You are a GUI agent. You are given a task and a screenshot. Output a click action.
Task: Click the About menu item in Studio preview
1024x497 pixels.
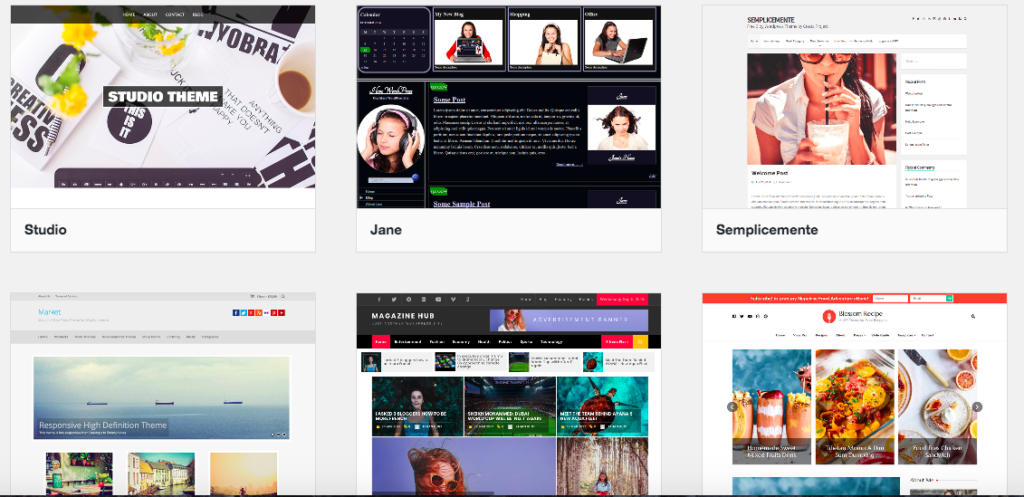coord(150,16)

◇ ◇ ◇ ◇ ◇

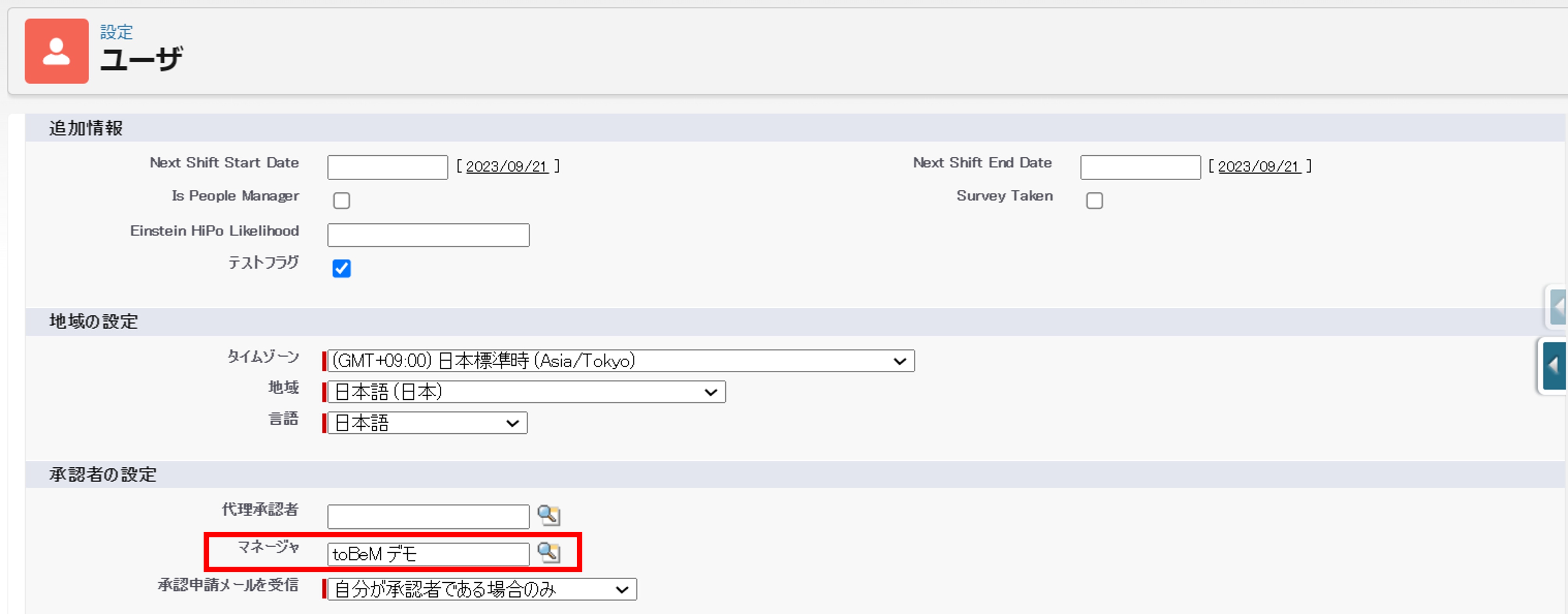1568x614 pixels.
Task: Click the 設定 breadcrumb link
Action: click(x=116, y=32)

◇ ◇ ◇ ◇ ◇

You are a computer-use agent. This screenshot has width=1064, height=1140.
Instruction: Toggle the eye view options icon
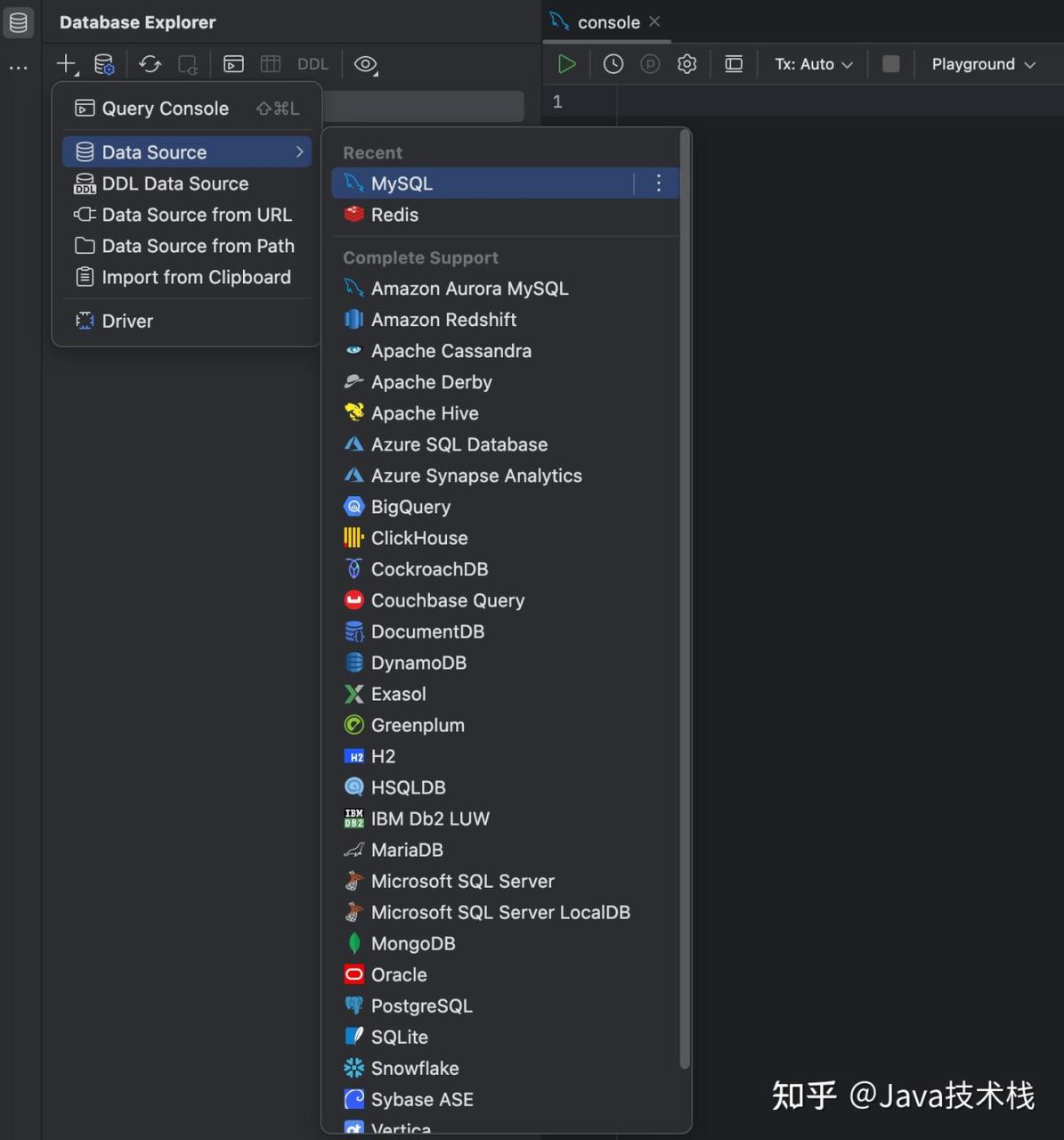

◇ ◇ ◇ ◇ ◇

WORK REQUIRED:
Look through the material above and print exactly the lines from the one containing "You are a computer-use" to the one containing "Instruction: Toggle the eye view options icon", both included, and nothing more.

ANSWER AREA:
You are a computer-use agent. This screenshot has width=1064, height=1140.
Instruction: Toggle the eye view options icon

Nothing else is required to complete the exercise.